37 Toen nam zich Jakob roeden van groen populierenhout, en van hazelaar, en van kastanje; en hij schilde daarin witte strepen, ontblotende het wit, hetwelk aan die roeden was.
Awo Yakobo n’addira obuti bw’omulibine omubisi, n’obw’omusakedi, n’obw’omwalamoni n’abususumbulako ebikuta mu bukuubo.
38 En hij leide deze roeden, die hij geschild had, in de goten, en in de drinkbakken van het water, waar de kudde kwam drinken, tegenover de kudde; en zij werden verhit, als zij kwamen om te drinken.
N’asimba obuti bw’asasambudde mu maaso g’ebisibo ku by’esero ensolo we zanyweranga.
39 Als dan de kudde verhit werd bij de roeden, zo lammerde de kudde gesprenkelde, gespikkelde, en geplekte.

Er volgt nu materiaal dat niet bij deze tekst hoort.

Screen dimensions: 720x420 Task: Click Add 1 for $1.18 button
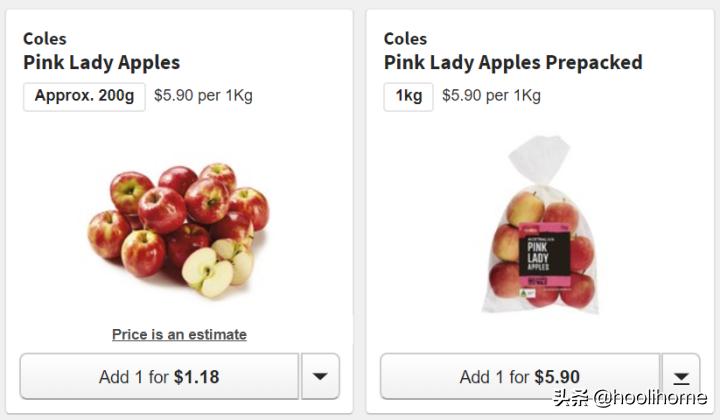(159, 377)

Bwe zajjanga okunywa ne ziwakiranga mu maaso g’obuti obwo, ne zizaalanga eza biwuuga, n’eza bugondogondo n’eza bitanga.
40 Toen scheidde Jakob de lammeren, en hij wendde het gezicht der kudde op het gesprenkelde, en al het bruine onder Labans kudde; en hij stelde zijn kudden alleen, en hij zette ze niet bij de kudde van Laban.
Yakobo n’ayawula ento ne zibeera zokka. Naye endala n’azitunuza okwolekera eza biwuuga n’enzirugavu eza Labbaani. Bw’atyo ne yeekolera ebisibo eby’enjawulo, n’atagatta zize na za Labbaani.

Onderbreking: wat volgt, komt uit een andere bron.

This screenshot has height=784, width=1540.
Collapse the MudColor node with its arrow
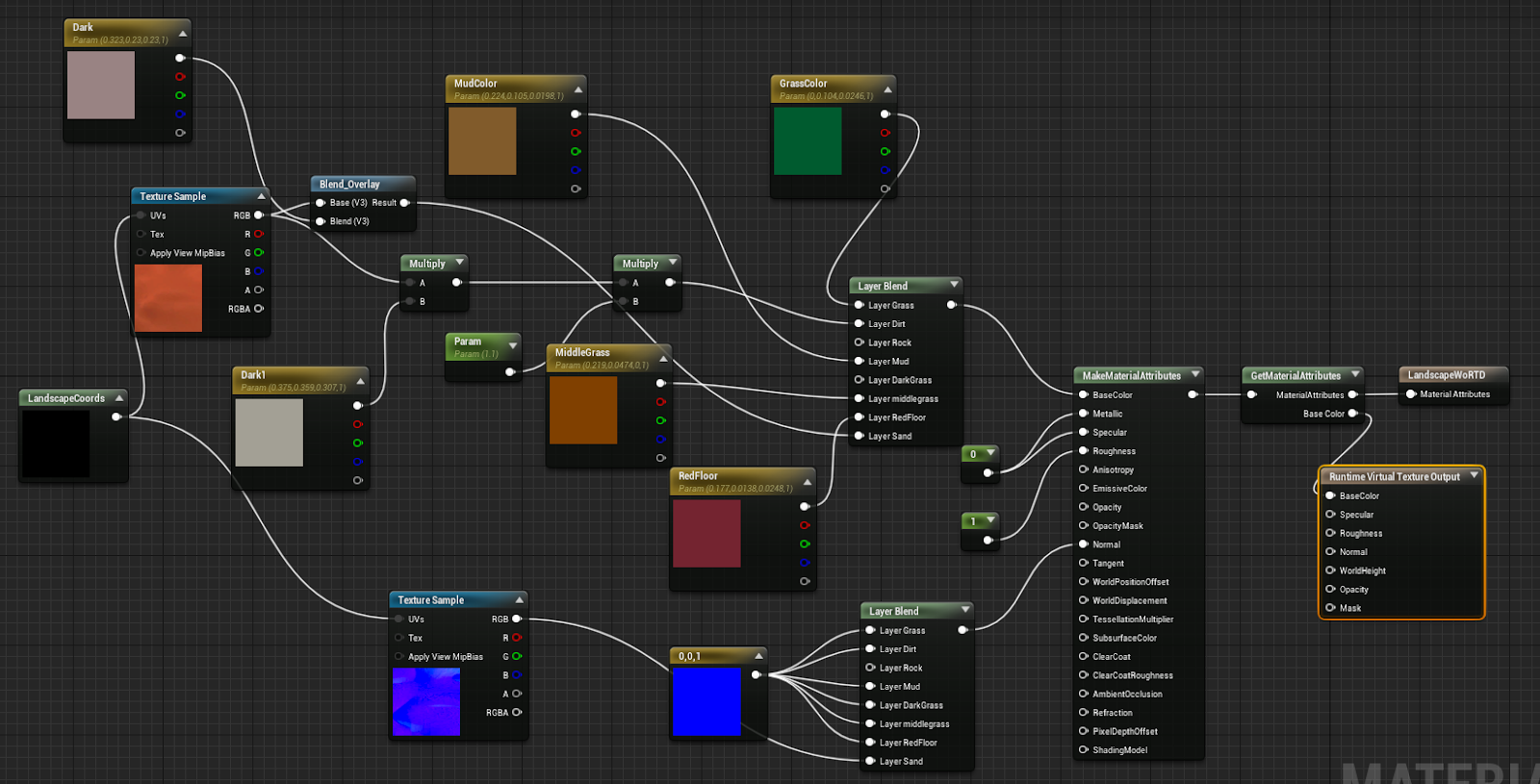pos(578,89)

41 En het geschiedde, telkens als de kudde der vroegelingen verhit werd, zo stelde Jakob de roeden voor de ogen der kudde in de goten, opdat zij hittig werden bij de roeden.
Buli nsolo enkazi ez’amaanyi bwe zaabanga zigenda okuwaka nga Yakobo ateeka ku by’esero obuti bwe buli okwolekera ensolo ezigenda okuwaka, ziwakire okumpi nabwo.
42 Maar als de kudde spade hittig werd, zo stelde hij ze niet, zodat de spadelingen Laban, en de vroegelingen Jakob toekwamen.
Naye ku nsolo ennafu teyabutekangawo. Olwo ensolo ennafu ne zibanga za Labbaani, zo ez’amaanyi ne zibanga za Yakobo.
43 En die man brak gans zeer uit in menigte, en hij had vele kudden, en dienstmaagden, en dienstknechten, en kemelen, en ezelen.
Mu ngeri eyo Yakobo n’agenda ng’agaggawalira ddala nnyo, n’afuna ebisibo bingi ddala, wamu n’abaweereza abakazi n’abasajja; era n’afuna n’eŋŋamira n’embalaasi.